The impact on brands
Clearly, there are strong arguments in favour of reducing the amount of sugar we consume as a nation. But where does it leave brands? If the example of Mexico is anything to go by, manufacturers of sugary drinks are likely to see sales fall as consumers face a higher price point.
However, rather than wait and see, many businesses have already taken action. The Treasury has confirmed that over half of soft drink manufacturers reduced the amount of sugar in their products to avoid the levy.
Tesco has brought 85% of its own-brand soft drinks below the 5g tax threshold, while Britvic has managed to bring down 94% of its drinks.

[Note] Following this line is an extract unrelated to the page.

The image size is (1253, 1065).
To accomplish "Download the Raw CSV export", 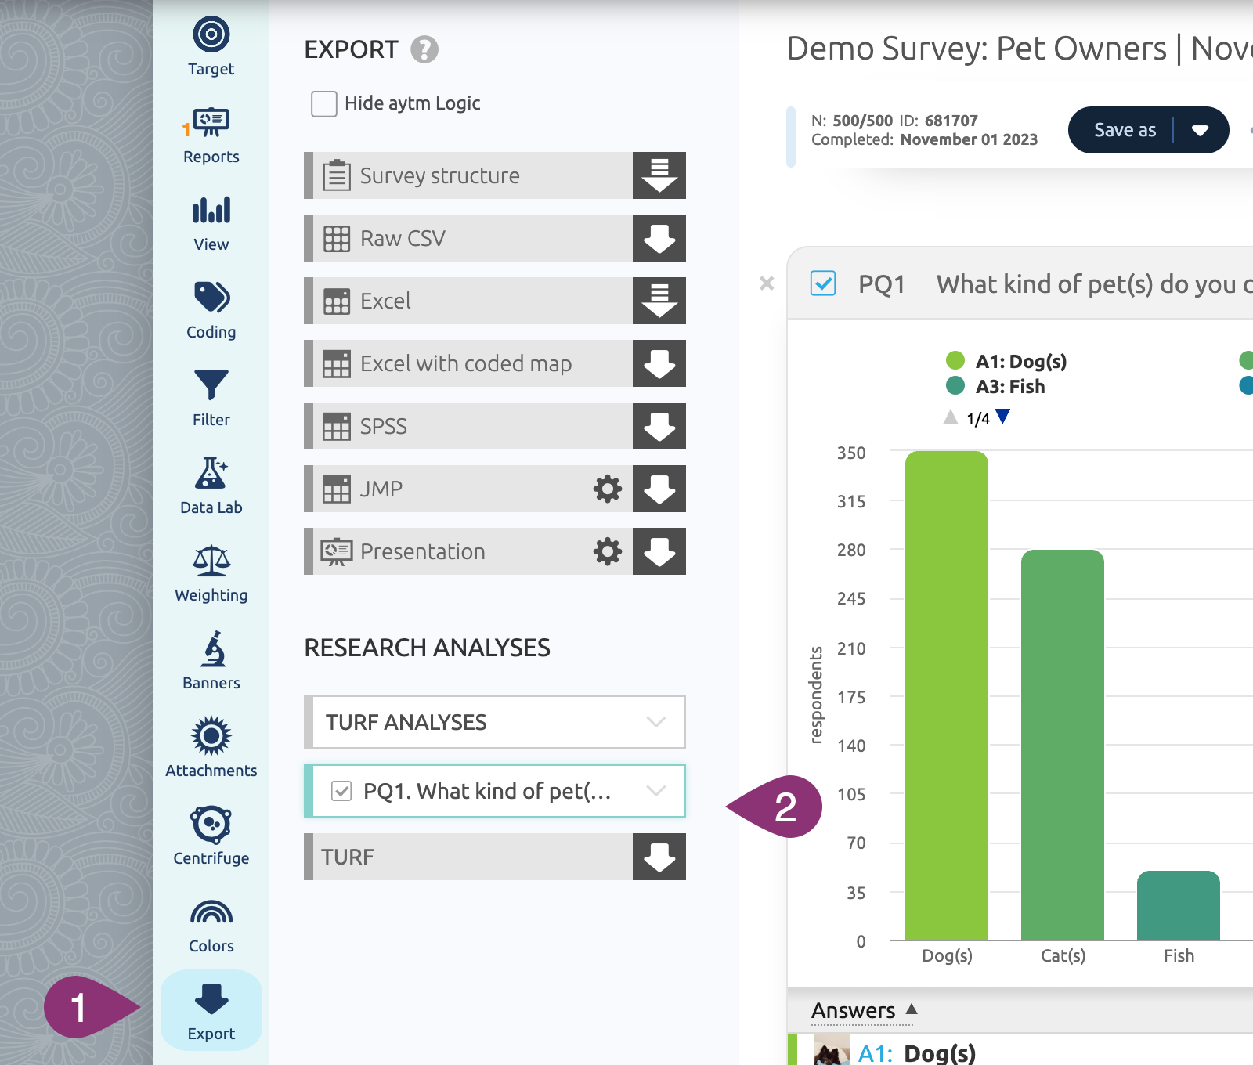I will [659, 238].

Meanwhile, AG Barr, owner of iconic Scottish drink Irn Bru, faced stiff opposition from customers when it published plans to bring sugar levels down to 4.7g per 100ml. An online petition “Hands Off our Irn Bru” has now been signed by 50,000 people.
However, some brands have calculated that a major recipe change would be worse for sales than just absorbing the tax (or passing it on to consumers). Coca-Cola has confirmed it has “no plans to change the recipe of Coca-Cola classic”, which contains 10.6g of sugar per 100ml, and is subject to the higher rate of tax.
Instead, the brand has opted to reduce the size of its 1.75l bottle to 1.5l, and raise the price by 20p. The price of its 500ml bottle has gone up by around 14p.
The brand even decided to make a virtue of its intransigence by launching a new advertising campaign on the day the sugar tax was imposed, highlighting the fact the recipe has remained almost totally unchanged for 132 years.
The sugar tax is really the first step in what is a larger initiative, launched by Public Health England, to reduce the sugar content in food by 5% by August 2017 and overall by 20% by 2020.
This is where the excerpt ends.